⟨

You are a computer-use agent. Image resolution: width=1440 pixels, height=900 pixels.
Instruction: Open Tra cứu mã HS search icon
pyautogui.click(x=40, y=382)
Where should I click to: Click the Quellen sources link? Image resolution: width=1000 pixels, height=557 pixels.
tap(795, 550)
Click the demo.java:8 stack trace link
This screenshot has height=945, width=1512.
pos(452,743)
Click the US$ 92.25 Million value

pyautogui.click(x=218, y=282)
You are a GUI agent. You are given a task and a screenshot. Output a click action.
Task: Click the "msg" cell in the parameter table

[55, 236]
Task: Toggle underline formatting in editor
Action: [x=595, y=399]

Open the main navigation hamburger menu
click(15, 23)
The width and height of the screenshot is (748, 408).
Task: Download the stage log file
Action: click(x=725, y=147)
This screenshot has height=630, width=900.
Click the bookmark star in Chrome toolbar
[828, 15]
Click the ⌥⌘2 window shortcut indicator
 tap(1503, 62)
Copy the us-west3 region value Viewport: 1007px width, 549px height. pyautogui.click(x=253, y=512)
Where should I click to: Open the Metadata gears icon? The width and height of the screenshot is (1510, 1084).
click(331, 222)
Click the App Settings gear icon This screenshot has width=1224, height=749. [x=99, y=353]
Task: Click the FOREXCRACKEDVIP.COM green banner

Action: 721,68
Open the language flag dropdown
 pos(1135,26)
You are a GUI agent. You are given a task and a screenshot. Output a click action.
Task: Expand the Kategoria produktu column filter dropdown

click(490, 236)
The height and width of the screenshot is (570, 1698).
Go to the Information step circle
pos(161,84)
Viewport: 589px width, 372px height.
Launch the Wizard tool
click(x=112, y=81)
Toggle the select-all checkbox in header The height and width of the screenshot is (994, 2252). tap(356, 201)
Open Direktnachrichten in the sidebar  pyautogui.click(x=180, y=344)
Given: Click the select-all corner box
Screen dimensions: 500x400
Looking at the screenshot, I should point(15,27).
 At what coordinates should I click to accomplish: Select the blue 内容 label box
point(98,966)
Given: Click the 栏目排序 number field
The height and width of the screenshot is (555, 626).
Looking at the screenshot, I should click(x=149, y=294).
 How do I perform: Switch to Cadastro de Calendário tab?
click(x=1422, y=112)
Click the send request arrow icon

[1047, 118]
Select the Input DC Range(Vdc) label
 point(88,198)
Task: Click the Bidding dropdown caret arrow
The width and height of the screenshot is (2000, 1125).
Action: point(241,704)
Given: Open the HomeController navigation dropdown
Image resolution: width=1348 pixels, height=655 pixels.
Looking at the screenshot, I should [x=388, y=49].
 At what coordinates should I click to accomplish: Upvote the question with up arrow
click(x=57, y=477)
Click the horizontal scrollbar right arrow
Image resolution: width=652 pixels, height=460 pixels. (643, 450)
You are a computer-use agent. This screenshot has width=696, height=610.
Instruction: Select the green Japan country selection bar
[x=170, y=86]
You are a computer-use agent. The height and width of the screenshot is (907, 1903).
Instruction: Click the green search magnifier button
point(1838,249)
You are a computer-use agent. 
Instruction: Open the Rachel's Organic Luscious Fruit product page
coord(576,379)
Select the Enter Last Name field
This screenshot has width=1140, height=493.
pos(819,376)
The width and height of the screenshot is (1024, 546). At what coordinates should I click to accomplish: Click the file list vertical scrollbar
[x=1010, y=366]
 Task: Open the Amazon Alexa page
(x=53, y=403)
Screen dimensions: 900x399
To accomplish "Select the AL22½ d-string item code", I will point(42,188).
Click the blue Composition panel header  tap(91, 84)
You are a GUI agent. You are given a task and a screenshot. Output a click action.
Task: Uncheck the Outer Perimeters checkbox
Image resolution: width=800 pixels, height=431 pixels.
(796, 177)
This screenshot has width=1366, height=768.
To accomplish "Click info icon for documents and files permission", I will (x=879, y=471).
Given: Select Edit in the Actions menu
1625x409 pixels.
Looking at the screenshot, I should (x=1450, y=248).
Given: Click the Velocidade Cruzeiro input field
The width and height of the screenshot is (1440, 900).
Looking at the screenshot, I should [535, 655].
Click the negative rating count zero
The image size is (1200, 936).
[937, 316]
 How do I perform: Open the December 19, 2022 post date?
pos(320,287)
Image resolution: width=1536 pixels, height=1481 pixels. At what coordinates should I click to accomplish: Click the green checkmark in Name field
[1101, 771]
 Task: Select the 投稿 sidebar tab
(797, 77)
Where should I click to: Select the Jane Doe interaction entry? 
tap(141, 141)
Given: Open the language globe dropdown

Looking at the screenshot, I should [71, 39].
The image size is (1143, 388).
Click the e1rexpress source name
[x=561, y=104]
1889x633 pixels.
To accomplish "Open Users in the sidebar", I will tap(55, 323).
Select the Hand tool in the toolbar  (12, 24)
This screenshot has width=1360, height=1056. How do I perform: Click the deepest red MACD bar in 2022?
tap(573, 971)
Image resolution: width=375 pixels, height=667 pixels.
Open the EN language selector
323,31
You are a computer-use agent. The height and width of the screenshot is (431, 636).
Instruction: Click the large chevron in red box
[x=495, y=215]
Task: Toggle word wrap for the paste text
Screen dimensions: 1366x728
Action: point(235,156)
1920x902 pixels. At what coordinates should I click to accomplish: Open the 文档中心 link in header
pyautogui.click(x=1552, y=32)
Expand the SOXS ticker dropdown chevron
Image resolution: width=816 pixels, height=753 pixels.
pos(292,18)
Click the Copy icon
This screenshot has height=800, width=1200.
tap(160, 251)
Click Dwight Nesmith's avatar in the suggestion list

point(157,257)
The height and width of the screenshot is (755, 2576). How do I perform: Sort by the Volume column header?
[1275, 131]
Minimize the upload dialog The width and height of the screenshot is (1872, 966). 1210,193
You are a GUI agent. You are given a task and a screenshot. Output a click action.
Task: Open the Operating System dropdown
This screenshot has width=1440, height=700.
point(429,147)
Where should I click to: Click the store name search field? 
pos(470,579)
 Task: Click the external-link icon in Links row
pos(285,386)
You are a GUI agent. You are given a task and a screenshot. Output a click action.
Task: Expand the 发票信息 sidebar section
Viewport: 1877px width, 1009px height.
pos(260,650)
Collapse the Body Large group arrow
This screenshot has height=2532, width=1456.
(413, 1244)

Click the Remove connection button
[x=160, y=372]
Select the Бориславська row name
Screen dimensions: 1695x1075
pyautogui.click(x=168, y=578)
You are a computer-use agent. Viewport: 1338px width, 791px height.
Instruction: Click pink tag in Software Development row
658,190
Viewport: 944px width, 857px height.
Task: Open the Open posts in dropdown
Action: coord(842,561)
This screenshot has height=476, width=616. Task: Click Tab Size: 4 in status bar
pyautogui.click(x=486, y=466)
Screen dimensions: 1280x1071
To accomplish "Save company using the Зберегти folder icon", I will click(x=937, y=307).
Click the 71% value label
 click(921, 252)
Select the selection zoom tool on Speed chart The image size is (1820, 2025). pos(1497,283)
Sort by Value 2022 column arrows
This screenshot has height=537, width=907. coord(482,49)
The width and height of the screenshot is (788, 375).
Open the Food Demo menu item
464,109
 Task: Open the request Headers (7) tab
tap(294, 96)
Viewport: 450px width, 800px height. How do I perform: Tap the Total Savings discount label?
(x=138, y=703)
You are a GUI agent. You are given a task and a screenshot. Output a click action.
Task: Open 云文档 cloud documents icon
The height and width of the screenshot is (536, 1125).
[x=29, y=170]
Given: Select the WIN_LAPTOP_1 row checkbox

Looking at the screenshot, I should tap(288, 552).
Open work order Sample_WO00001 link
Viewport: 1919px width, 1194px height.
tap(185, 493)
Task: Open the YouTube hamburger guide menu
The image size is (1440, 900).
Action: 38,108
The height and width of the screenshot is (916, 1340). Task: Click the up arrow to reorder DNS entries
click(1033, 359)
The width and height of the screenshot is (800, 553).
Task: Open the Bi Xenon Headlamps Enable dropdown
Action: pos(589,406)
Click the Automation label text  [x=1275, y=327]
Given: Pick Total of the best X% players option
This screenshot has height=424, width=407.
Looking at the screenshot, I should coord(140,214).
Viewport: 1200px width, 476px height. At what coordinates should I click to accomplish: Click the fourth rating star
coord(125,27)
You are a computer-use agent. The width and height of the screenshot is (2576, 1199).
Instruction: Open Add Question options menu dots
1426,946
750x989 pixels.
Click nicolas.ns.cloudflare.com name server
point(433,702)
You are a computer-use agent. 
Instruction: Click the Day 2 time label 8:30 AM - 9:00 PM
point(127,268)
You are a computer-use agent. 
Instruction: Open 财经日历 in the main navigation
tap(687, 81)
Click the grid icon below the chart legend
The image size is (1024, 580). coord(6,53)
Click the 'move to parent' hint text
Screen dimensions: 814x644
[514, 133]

⟩

TASK ITEM: An exact transcription of the lines from the start of the listing through the line bearing "Copy the us-west3" is the whole answer.

WORKED SOLUTION:
You are a computer-use agent. Image resolution: width=1440 pixels, height=900 pixels.
Instruction: Open Tra cứu mã HS search icon
pyautogui.click(x=40, y=382)
Where should I click to: Click the Quellen sources link? Image resolution: width=1000 pixels, height=557 pixels.
tap(795, 550)
Click the demo.java:8 stack trace link
This screenshot has height=945, width=1512.
pos(452,743)
Click the US$ 92.25 Million value

pyautogui.click(x=218, y=282)
You are a GUI agent. You are given a task and a screenshot. Output a click action.
Task: Click the "msg" cell in the parameter table

[55, 236]
Task: Toggle underline formatting in editor
Action: [x=595, y=399]

Open the main navigation hamburger menu
click(15, 23)
The width and height of the screenshot is (748, 408).
Task: Download the stage log file
Action: click(x=725, y=147)
This screenshot has height=630, width=900.
Click the bookmark star in Chrome toolbar
[828, 15]
Click the ⌥⌘2 window shortcut indicator
 tap(1503, 62)
Copy the us-west3 region value Viewport: 1007px width, 549px height. pyautogui.click(x=253, y=512)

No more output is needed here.